Banco Agrícola da China dá para lançar OPA

O presidente do banco esperar conseguir realizar uma oferta pública até 2010

EFE

27 de janeiro de 2008 | 04h38

O Banco Agrícola de China (ABC), único dos quatro "grandes" do país que ainda não cota em Bolsa, demorará três anos para lançar uma oferta pública de ações (OPA), e antes deve prosseguir sua reconversão, informou a imprensa estatal citando o principal responsável da entidade. O presidente do banco, Xiang Junbo, destacou em uma conferência que o plano atual é conseguir que o ABC tenha capacidade para realizar uma oferta pública por volta de 2010. A meta é transformar a instituição em 2012 em "um banco famoso globalmente". Segundo Xiang, se o processo de reconversão não tiver contratempos, o banco poderia ser capaz de realizar operações internacionais em dez anos, por volta de 2017. O ABC, com sede central em Pequim e um dos que mais presença tem nas áreas rurais do país, alcançou em 2007 lucro de US$ 5,6 bilhões.

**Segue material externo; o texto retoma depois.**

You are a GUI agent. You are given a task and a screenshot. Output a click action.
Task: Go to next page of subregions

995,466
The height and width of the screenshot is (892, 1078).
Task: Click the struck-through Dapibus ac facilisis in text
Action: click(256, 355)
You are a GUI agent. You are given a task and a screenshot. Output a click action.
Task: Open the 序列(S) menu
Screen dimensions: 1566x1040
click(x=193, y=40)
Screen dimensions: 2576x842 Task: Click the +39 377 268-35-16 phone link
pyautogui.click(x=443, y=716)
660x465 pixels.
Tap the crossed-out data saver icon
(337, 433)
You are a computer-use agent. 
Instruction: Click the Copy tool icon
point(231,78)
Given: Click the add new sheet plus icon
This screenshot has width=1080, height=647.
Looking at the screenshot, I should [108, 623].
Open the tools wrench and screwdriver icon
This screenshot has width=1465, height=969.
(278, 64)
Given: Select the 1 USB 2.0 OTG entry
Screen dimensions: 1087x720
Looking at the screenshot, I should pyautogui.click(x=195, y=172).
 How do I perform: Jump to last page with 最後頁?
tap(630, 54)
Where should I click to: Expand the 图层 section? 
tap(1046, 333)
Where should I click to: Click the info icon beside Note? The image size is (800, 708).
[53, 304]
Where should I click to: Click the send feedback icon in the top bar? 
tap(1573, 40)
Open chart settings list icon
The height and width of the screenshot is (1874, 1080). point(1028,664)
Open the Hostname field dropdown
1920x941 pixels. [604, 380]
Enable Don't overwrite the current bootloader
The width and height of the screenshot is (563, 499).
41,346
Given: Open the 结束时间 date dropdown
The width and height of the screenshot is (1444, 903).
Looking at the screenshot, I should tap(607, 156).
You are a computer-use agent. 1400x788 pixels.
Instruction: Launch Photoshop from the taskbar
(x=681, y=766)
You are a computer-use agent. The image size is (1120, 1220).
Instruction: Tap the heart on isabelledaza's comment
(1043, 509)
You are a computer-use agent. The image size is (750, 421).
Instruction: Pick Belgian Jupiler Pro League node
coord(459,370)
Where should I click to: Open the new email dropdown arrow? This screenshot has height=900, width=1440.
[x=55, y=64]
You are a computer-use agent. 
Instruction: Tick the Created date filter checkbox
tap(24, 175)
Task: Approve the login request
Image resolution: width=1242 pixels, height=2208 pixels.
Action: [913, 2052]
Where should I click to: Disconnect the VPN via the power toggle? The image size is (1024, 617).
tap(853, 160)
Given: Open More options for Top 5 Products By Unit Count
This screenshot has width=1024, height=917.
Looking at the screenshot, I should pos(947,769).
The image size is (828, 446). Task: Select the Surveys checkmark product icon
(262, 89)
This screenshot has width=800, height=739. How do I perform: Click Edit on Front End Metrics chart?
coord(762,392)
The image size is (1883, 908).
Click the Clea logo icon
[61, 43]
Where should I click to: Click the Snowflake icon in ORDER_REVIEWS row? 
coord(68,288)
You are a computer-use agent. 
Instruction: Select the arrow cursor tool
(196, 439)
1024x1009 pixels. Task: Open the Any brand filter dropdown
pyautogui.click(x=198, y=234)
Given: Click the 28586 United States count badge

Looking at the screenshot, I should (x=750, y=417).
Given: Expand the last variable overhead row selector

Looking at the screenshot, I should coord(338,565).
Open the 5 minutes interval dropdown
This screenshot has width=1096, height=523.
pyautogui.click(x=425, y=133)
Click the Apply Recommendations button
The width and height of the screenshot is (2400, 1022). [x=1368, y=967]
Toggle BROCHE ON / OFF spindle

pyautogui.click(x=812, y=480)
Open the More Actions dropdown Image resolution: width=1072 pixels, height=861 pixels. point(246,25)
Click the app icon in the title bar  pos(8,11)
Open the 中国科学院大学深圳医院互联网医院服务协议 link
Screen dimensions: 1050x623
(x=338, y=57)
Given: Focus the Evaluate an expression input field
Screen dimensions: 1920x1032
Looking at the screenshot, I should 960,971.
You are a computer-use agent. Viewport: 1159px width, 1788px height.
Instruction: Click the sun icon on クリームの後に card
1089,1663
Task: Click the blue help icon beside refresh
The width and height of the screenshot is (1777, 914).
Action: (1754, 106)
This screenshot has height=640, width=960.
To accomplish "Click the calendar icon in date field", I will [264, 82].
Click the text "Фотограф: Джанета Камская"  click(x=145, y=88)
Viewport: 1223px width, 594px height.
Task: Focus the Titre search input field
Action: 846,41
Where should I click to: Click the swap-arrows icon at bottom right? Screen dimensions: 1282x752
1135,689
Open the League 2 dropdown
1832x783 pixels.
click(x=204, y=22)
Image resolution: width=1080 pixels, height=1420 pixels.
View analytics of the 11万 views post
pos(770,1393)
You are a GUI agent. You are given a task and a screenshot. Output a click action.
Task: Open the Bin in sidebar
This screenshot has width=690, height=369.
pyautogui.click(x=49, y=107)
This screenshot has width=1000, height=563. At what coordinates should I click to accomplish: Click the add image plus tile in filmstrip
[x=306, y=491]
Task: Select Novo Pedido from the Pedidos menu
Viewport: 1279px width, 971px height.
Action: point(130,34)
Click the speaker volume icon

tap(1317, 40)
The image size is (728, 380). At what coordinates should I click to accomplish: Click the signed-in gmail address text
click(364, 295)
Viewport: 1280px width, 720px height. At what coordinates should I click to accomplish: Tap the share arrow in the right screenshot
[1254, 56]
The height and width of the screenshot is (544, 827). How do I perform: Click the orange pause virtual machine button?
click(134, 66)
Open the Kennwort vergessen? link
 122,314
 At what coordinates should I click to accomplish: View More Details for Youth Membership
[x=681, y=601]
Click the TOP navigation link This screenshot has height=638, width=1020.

As outras três grandes entidades financeiras estatais, o Banco da China, o Banco de Construção e o Banco Industrial e Comercial da China, concluíram sua reforma e cotam em Bolsa, na China e em Hong Kong. O ABC já antecipou há alguns meses que sua saída a Bolsa seria em Xangai e não em Hong Kong, mercado mais maduro que o da China comunista, mas também mais sensível aos altos e baixos da economia internacional. "A reforma do Banco Agrícola é mito mais complicada que a dos outros bancos", reconheciam no ano passado analistas da economia chinesa.